#### Problem requirements
Copy everything from "220 East 42nd" down to "October 28, 2019." in the court decision below, replacing "papers" with "documents".

#### Excerpted text
——————
Decided on October 29, 2019
Supreme Court, Bronx County

Lucy Davis, as Administrator of the Estate of BETTY DAVIS, deceased, Plaintiff,


Cliffside Rehabilitation & Residential Healthcare Center, CLIFFSIDE NURSING HOME, INC., and FLUSHING HOSPITAL MEDICAL CENTER, Defendants.


Plaintiff's Attorney:

Cybele S. Louis, Esq.


6 Harbor Park Drive

Port Washington, New York 11050



Leonard Gekham, Esq.


200 Old County Road - Suite 340

Mineola, New York 11501




220 East 42nd Street

New York, New York 10017

Joseph E. Capella, J.

The following papers numbered 1 to 3 read on this motion duly submitted October 28, 2019.
——————
#### Material shown
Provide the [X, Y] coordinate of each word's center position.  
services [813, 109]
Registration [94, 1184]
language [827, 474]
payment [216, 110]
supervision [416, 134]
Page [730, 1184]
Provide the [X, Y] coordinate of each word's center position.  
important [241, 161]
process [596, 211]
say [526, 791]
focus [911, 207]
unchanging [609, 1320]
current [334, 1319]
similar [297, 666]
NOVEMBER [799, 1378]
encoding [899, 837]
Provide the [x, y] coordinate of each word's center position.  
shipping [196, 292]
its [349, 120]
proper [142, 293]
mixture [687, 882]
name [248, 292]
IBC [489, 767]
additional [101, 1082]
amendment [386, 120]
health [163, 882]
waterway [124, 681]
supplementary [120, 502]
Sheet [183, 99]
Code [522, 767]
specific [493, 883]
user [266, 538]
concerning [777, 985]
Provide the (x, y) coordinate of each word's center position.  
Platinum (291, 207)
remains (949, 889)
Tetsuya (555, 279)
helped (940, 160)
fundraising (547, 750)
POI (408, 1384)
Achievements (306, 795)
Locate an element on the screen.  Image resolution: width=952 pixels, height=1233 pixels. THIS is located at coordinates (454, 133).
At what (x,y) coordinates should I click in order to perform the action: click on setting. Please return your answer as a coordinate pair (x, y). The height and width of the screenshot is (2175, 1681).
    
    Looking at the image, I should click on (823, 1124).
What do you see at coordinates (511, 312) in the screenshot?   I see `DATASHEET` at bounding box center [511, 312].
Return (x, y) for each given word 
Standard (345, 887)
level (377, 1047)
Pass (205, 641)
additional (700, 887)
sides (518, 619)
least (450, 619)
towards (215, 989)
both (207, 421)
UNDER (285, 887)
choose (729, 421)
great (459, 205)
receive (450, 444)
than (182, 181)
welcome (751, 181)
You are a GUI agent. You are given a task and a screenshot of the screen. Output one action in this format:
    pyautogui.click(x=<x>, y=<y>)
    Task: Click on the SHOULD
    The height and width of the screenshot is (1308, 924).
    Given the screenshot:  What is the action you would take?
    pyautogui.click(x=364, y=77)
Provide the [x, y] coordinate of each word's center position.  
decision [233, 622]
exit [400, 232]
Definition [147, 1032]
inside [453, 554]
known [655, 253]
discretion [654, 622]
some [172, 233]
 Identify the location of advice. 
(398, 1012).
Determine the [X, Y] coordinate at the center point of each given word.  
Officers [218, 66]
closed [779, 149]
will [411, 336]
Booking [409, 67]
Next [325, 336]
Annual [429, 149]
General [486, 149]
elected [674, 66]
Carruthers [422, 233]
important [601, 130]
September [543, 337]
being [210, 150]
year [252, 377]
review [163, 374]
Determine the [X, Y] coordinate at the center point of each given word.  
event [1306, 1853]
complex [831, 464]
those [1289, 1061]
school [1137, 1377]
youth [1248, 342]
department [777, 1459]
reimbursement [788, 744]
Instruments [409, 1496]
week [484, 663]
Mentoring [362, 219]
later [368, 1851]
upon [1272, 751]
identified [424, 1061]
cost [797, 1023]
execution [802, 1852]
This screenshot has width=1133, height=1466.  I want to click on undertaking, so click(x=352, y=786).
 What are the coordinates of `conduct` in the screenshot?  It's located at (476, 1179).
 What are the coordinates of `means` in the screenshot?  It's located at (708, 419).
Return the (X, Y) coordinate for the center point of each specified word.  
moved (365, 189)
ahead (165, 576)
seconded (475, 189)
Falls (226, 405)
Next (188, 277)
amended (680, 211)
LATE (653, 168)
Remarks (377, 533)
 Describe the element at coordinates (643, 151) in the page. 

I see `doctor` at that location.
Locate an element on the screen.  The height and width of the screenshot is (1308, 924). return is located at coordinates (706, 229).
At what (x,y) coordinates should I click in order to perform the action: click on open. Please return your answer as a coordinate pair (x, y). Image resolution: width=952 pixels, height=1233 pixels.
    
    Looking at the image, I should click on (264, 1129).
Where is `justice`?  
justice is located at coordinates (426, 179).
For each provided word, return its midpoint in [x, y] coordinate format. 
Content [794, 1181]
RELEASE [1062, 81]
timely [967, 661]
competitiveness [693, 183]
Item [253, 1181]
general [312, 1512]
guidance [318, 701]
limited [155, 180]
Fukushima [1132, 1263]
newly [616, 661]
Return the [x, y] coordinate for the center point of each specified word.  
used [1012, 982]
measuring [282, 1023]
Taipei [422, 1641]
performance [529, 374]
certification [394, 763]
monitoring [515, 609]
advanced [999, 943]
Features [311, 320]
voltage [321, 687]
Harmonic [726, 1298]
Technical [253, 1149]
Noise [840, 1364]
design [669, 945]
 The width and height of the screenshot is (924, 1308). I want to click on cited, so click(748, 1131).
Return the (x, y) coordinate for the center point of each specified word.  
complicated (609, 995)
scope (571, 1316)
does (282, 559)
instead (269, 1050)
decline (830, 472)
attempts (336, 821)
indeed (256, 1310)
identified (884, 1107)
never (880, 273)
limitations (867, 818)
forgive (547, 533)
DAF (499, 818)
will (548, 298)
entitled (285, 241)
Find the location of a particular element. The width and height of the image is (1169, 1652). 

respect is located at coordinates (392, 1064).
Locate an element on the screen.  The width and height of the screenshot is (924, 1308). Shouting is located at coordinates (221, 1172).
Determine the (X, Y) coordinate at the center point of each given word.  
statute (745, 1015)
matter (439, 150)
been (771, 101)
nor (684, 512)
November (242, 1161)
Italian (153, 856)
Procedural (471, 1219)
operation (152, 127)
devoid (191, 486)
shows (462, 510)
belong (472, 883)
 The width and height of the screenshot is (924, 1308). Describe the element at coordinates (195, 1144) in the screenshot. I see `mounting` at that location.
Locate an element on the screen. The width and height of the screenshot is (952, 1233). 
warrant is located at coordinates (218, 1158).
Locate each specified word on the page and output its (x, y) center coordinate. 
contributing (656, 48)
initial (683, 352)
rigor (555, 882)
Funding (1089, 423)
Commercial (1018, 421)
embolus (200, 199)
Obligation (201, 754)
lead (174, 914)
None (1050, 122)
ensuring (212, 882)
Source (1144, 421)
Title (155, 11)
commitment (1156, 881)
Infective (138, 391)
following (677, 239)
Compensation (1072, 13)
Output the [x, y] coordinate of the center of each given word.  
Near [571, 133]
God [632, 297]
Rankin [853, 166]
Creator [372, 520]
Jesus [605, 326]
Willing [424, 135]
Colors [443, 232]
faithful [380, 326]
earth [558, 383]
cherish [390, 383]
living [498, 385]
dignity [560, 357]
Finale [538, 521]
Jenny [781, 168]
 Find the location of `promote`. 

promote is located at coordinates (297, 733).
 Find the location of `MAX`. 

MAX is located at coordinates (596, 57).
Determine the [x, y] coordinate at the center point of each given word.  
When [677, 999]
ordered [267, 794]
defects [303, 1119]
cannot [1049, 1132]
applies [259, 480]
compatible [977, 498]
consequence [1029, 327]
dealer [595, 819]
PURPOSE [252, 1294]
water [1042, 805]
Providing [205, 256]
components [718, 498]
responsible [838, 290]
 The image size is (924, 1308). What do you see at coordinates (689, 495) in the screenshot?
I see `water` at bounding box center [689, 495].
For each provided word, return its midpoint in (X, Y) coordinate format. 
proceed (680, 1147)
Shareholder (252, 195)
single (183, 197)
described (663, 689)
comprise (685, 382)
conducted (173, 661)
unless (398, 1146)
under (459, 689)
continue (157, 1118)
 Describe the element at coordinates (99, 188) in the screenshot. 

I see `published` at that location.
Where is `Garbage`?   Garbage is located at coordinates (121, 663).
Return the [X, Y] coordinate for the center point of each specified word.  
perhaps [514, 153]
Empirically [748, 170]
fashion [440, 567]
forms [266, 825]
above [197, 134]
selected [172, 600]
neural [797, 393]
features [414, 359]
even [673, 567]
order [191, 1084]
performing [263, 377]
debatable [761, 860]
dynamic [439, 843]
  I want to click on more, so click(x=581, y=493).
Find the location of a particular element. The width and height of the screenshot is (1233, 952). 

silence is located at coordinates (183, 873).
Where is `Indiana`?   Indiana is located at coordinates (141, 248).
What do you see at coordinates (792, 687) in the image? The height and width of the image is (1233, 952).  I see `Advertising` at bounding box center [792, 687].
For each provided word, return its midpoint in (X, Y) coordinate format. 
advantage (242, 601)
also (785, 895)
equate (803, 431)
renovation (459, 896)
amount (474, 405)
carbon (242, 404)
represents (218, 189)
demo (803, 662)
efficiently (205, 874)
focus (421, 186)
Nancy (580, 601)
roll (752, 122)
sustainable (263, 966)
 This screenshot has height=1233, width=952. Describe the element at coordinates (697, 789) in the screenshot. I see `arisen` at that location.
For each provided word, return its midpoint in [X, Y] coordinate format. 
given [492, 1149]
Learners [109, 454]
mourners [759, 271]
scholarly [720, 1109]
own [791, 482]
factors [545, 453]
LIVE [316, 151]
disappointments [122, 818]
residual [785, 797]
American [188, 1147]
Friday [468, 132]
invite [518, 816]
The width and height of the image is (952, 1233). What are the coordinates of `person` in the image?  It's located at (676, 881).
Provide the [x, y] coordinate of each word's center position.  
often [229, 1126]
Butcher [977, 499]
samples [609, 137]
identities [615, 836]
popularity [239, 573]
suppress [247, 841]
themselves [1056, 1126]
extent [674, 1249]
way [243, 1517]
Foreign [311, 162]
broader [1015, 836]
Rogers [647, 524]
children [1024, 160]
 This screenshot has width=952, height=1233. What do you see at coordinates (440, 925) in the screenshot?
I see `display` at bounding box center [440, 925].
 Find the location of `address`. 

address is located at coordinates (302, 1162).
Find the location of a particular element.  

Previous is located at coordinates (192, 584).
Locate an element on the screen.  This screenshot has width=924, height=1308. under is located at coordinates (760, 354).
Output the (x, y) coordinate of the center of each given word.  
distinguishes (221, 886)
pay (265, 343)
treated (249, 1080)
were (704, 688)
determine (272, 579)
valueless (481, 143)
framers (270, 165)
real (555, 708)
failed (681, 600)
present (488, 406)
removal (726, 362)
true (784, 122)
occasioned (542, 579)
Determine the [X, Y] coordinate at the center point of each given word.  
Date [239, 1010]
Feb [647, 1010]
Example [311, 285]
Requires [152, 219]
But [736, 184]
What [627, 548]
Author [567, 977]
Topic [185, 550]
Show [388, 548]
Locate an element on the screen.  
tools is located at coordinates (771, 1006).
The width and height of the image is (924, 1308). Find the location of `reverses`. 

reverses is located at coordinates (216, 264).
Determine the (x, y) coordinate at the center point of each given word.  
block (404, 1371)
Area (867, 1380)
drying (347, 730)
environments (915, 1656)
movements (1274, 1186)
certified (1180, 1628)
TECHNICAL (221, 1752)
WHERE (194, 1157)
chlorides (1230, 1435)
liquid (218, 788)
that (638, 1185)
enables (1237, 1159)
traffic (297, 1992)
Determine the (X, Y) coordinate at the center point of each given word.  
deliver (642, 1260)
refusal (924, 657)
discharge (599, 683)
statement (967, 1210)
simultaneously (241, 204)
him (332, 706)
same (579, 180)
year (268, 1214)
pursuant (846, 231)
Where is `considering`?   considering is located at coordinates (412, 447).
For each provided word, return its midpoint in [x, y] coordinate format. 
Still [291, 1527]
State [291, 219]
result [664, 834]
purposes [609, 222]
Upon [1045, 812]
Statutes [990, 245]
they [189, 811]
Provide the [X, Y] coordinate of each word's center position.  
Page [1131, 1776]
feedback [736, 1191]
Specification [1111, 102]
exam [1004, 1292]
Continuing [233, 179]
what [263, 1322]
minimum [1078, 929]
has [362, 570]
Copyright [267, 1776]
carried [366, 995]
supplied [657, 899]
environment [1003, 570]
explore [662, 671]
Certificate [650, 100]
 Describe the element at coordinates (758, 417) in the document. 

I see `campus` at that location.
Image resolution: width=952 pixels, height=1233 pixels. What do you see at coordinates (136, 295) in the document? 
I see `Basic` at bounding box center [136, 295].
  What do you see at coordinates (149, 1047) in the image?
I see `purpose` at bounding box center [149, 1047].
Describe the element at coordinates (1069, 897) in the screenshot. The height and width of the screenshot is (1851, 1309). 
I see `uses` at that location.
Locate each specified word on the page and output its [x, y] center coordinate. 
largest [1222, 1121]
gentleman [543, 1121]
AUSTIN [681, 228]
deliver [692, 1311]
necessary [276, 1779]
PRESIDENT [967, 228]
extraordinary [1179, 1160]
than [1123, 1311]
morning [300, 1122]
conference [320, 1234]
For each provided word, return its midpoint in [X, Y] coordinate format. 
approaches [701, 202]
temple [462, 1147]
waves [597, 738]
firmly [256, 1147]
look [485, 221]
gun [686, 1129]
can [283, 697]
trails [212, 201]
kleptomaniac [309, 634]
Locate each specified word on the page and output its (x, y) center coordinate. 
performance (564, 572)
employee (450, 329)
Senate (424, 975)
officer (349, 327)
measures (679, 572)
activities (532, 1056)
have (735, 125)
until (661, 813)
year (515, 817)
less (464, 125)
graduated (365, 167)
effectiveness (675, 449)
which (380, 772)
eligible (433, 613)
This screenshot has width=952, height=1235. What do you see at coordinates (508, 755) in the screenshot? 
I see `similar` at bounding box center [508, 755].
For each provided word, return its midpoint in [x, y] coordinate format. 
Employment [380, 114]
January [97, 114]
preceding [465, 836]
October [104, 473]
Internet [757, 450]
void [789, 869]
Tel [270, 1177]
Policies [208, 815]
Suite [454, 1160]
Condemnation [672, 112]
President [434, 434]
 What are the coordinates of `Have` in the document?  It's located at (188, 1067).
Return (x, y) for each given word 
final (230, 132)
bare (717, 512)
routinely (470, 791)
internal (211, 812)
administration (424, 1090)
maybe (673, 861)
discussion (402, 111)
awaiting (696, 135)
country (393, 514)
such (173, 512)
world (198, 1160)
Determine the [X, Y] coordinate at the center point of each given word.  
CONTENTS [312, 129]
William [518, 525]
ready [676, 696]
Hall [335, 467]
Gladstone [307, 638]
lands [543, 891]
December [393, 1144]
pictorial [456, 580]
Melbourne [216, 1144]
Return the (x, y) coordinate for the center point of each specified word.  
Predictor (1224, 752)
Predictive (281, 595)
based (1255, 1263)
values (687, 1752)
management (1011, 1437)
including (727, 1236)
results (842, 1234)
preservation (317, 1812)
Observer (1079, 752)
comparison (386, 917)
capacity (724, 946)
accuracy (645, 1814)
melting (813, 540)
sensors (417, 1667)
——————
#### Completed exercise
220 East 42nd Street

New York, New York 10017

Joseph E. Capella, J.

The following documents numbered 1 to 3 read on this motion duly submitted October 28, 2019.